### WHAT TO WORK ON:
Copy out every line below that contains the string "each". Case counts.

### Element and text position data:

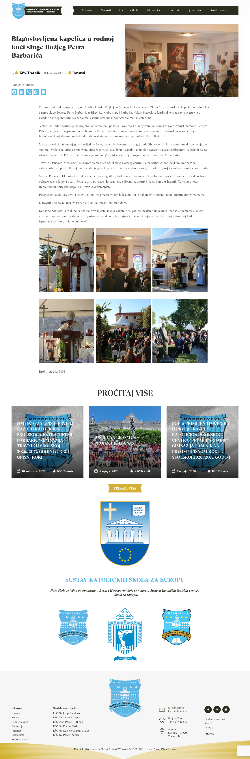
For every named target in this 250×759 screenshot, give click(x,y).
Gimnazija (17, 726)
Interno (209, 734)
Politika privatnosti (215, 719)
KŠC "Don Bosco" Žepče (66, 717)
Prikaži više (125, 488)
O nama (16, 713)
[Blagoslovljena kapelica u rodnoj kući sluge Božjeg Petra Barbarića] (181, 96)
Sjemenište (18, 735)
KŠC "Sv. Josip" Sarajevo (66, 713)
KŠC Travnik (30, 72)
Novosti (79, 72)
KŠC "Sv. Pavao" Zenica (66, 735)
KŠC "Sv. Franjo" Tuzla (65, 726)
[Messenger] (43, 93)
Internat (16, 730)
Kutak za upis (19, 739)
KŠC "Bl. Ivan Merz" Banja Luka (71, 730)
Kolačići (209, 723)
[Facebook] (14, 93)
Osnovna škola (20, 722)
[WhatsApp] (36, 93)
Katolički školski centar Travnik (37, 11)
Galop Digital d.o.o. (165, 749)
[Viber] (29, 93)
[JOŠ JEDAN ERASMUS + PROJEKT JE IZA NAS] (125, 442)
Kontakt (209, 727)
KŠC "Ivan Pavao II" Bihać (68, 722)
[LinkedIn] (21, 93)
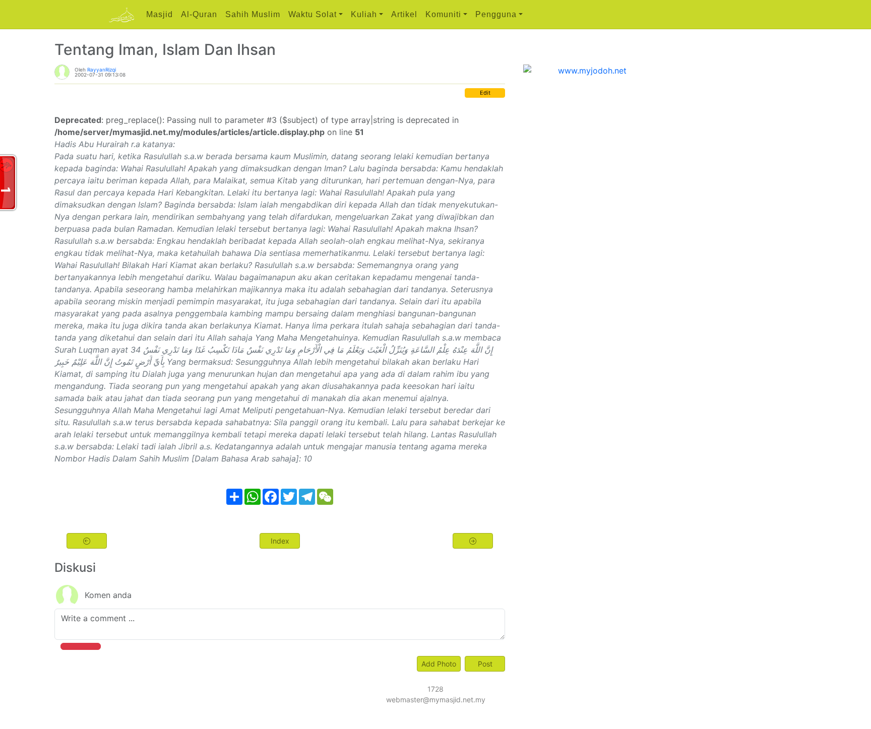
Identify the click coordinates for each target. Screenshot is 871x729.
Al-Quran (199, 14)
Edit (485, 92)
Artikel (404, 14)
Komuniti (443, 14)
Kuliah (364, 14)
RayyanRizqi (101, 70)
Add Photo (438, 663)
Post (485, 663)
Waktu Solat (312, 14)
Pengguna (496, 14)
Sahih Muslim (252, 14)
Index (280, 541)
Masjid (159, 14)
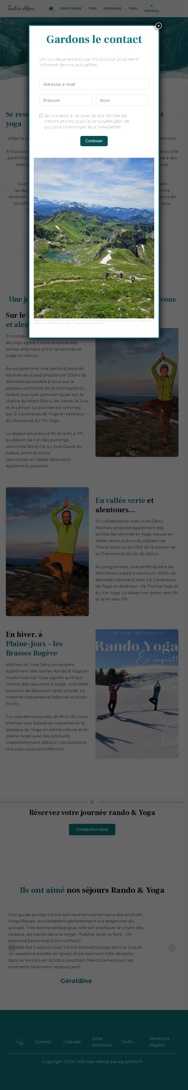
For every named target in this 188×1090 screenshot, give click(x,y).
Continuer (94, 141)
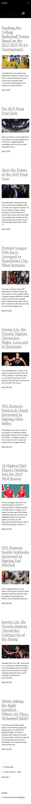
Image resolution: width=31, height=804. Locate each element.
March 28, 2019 (7, 447)
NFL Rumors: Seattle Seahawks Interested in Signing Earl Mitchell (15, 556)
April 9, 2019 (6, 90)
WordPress (21, 797)
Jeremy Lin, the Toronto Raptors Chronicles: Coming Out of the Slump (14, 630)
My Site (4, 3)
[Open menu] (28, 3)
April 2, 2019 (6, 229)
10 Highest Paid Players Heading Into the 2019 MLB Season (14, 472)
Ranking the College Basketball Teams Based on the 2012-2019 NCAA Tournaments (15, 39)
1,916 (19, 772)
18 (5, 772)
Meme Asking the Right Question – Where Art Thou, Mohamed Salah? (15, 709)
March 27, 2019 (7, 529)
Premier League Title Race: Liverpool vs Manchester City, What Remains (15, 256)
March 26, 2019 (7, 603)
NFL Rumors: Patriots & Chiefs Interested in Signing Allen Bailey (15, 414)
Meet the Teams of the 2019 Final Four (15, 174)
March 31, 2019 (7, 310)
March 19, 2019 (7, 682)
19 (7, 772)
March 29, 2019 (7, 387)
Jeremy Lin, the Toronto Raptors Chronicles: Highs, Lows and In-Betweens (15, 338)
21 (12, 772)
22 (14, 772)
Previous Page (7, 767)
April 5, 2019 (6, 151)
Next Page (6, 777)
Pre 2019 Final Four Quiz (13, 111)
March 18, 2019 (7, 749)
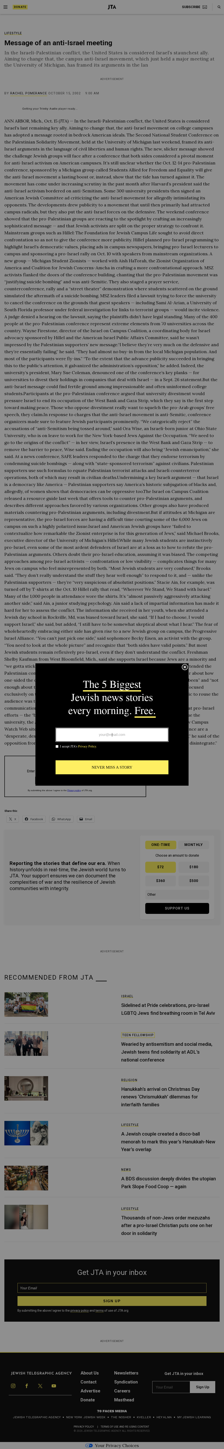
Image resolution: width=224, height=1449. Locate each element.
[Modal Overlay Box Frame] (112, 724)
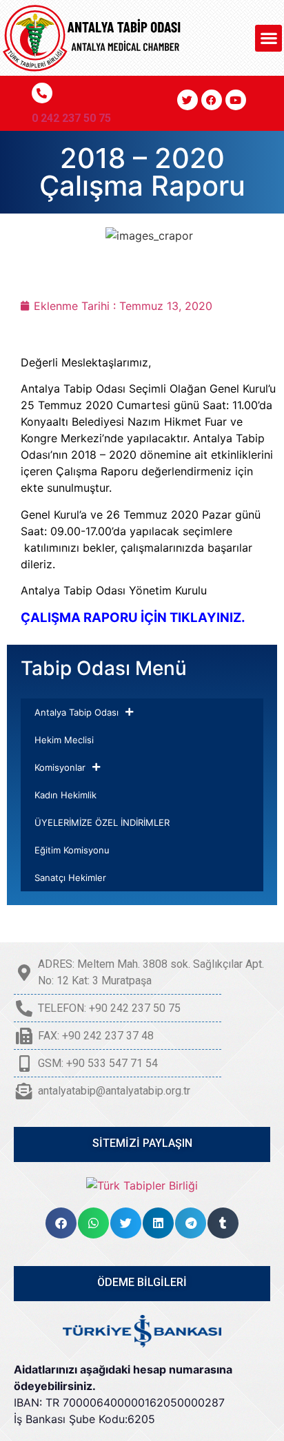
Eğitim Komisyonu (72, 850)
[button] (268, 38)
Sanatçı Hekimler (70, 877)
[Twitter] (187, 100)
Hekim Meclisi (64, 739)
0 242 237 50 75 (71, 118)
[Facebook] (211, 100)
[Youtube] (235, 100)
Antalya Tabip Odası (76, 712)
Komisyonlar (59, 767)
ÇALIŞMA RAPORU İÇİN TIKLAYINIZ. (133, 617)
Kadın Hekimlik (65, 794)
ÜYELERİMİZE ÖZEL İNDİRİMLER (102, 822)
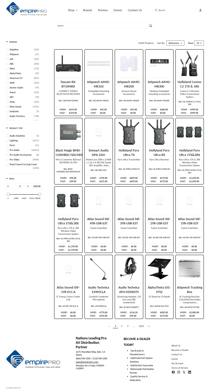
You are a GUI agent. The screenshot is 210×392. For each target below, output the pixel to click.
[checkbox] (24, 49)
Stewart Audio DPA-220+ (99, 152)
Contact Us (135, 10)
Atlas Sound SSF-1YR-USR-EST (189, 221)
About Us (175, 345)
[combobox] (174, 10)
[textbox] (15, 186)
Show (190, 43)
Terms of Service (179, 368)
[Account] (200, 10)
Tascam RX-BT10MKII (68, 84)
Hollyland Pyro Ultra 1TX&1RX (68, 221)
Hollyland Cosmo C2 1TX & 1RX (189, 84)
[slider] (8, 194)
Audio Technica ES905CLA (98, 289)
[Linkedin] (189, 372)
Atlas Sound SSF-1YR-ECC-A (68, 289)
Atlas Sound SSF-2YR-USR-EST (159, 221)
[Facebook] (173, 372)
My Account (177, 363)
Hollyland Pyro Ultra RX (159, 152)
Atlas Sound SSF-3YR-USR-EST (129, 221)
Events (118, 10)
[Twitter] (184, 372)
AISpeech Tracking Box (189, 289)
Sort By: (161, 43)
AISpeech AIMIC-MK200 (129, 84)
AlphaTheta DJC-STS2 (159, 289)
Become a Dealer (180, 350)
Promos (103, 10)
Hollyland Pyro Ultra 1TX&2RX (189, 152)
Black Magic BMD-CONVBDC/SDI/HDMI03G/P (68, 152)
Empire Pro (16, 388)
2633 (141, 326)
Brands (87, 10)
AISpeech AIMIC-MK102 (98, 84)
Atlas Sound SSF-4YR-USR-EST (98, 221)
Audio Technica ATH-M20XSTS (128, 289)
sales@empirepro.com (87, 362)
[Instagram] (178, 372)
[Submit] (151, 26)
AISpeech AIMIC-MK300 (159, 84)
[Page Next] (148, 326)
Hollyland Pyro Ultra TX (129, 152)
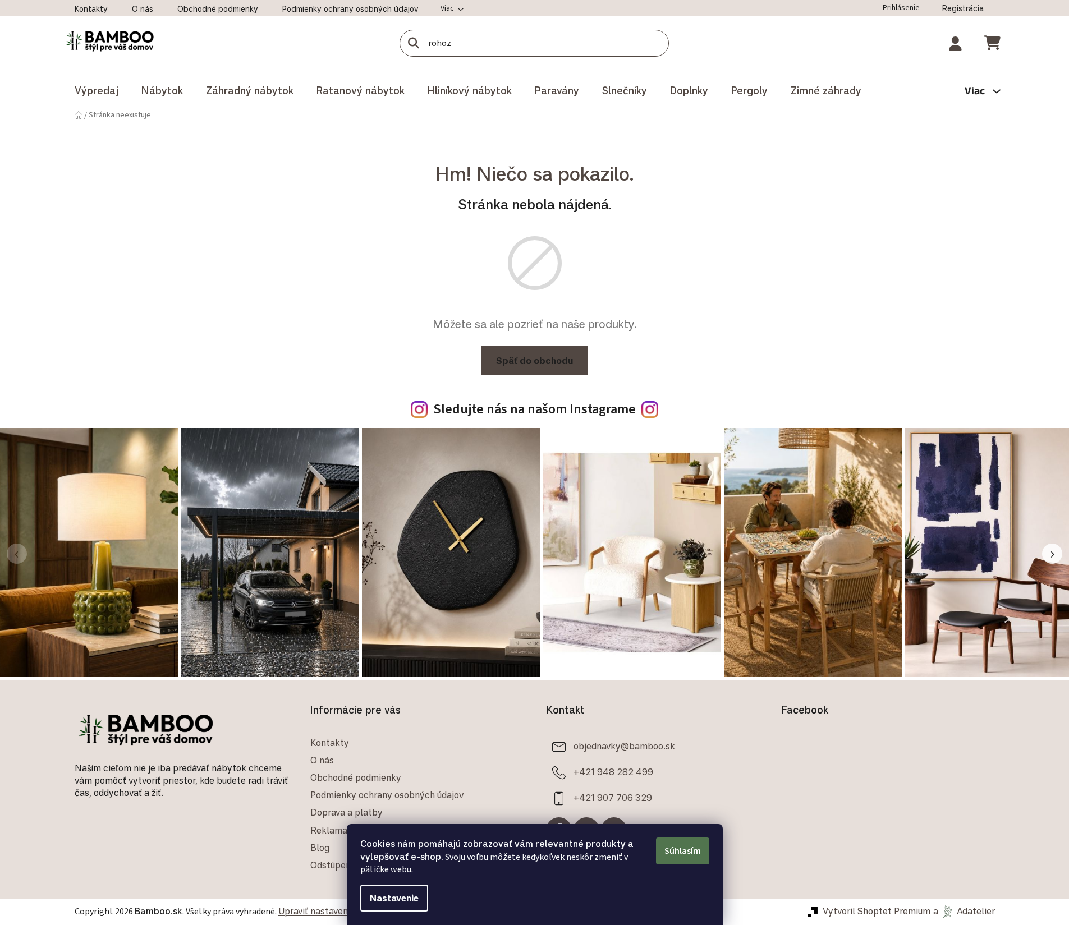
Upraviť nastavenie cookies (333, 911)
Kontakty (91, 8)
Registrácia (963, 8)
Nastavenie (394, 898)
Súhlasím (682, 851)
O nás (142, 8)
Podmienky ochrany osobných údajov (350, 8)
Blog (319, 847)
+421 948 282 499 (613, 771)
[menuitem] (96, 90)
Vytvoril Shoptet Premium (876, 911)
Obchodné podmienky (217, 8)
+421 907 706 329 (613, 797)
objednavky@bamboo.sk (624, 746)
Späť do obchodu (534, 360)
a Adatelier (964, 911)
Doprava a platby (346, 812)
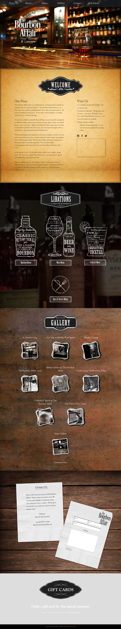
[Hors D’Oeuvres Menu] (60, 285)
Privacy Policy (72, 626)
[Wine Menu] (60, 262)
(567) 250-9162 (75, 612)
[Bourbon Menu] (26, 262)
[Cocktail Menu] (95, 262)
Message (85, 530)
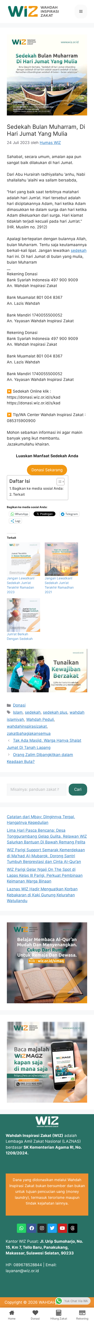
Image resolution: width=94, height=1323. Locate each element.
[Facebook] (31, 1228)
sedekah (78, 250)
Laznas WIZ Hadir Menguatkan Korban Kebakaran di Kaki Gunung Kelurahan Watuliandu (42, 895)
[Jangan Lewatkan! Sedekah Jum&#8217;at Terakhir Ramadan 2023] (23, 559)
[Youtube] (62, 1228)
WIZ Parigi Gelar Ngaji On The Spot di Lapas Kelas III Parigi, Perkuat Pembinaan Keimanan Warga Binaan (45, 875)
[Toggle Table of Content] (58, 482)
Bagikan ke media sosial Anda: (37, 488)
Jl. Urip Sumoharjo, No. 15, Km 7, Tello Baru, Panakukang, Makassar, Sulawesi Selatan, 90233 (44, 1247)
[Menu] (81, 11)
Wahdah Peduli (40, 719)
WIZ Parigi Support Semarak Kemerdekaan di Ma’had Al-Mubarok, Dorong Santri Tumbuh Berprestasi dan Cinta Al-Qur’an (46, 856)
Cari (77, 789)
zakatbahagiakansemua (29, 733)
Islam (18, 712)
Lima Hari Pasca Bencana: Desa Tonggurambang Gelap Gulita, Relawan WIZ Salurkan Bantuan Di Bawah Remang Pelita (47, 836)
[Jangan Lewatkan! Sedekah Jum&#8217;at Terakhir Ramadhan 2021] (61, 559)
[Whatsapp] (21, 1228)
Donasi (19, 705)
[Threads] (72, 1228)
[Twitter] (52, 1228)
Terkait (19, 494)
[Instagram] (42, 1228)
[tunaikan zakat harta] (47, 691)
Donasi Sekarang (47, 470)
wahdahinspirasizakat (27, 726)
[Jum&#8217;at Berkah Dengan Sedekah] (23, 615)
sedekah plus (55, 712)
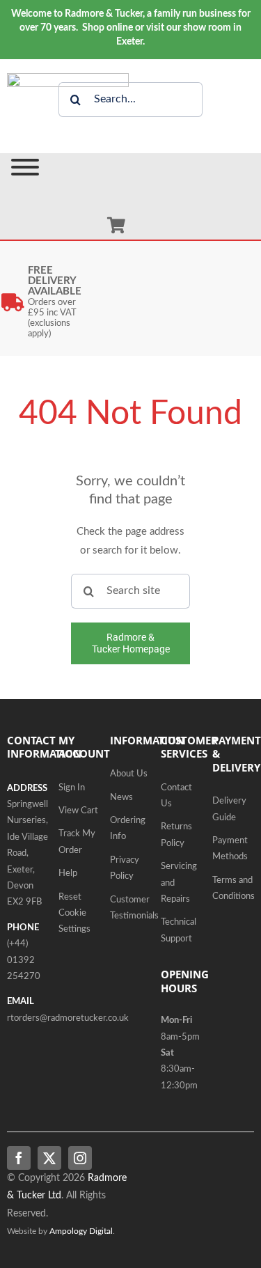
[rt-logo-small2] (68, 78)
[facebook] (19, 1158)
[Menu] (25, 167)
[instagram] (80, 1158)
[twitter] (49, 1158)
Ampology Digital (81, 1231)
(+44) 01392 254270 (23, 960)
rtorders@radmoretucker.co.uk (68, 1018)
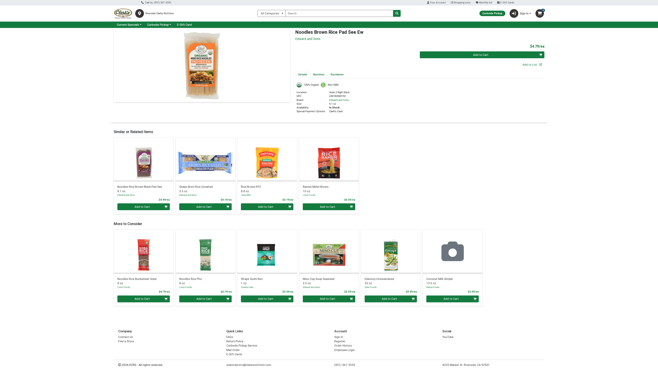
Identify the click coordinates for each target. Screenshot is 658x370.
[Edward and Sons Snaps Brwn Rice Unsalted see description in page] (205, 159)
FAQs (229, 337)
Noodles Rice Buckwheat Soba (136, 281)
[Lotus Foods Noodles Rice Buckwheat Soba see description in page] (144, 251)
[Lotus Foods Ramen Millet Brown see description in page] (329, 159)
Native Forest (432, 287)
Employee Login (344, 350)
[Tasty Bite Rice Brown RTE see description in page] (267, 159)
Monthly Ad (485, 2)
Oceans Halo (247, 287)
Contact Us (125, 337)
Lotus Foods (309, 195)
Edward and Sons (339, 100)
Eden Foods (371, 287)
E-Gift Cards (507, 2)
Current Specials (128, 24)
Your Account (437, 2)
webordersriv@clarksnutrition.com (248, 365)
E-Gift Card (184, 24)
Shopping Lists (462, 2)
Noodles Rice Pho (190, 281)
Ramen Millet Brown (315, 189)
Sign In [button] (524, 13)
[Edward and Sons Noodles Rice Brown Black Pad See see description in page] (144, 159)
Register (339, 341)
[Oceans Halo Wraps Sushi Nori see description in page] (267, 251)
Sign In (338, 337)
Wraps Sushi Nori (252, 281)
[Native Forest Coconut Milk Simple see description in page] (453, 251)
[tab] (302, 74)
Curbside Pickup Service (241, 345)
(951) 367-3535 (344, 365)
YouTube (447, 337)
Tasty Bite (246, 195)
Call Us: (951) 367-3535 (157, 2)
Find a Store (126, 341)
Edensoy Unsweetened (379, 281)
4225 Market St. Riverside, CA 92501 (466, 365)
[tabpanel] (419, 99)
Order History (343, 345)
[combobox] (339, 13)
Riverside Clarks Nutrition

### REPLY TO THE TASK:
Identify the click coordinates for each target. Screenshot is 871x729.
Image resolution: width=31, height=804. Locate each element.
Image resolution: width=224, height=1449. Locate each element.
You are a GUI agent. The screenshot is 210×392. For each target below, output the pixel to click.
Image resolution: width=94, height=1323. Locate each element.
Identify the click coordinates for each target. Screenshot is 658x370.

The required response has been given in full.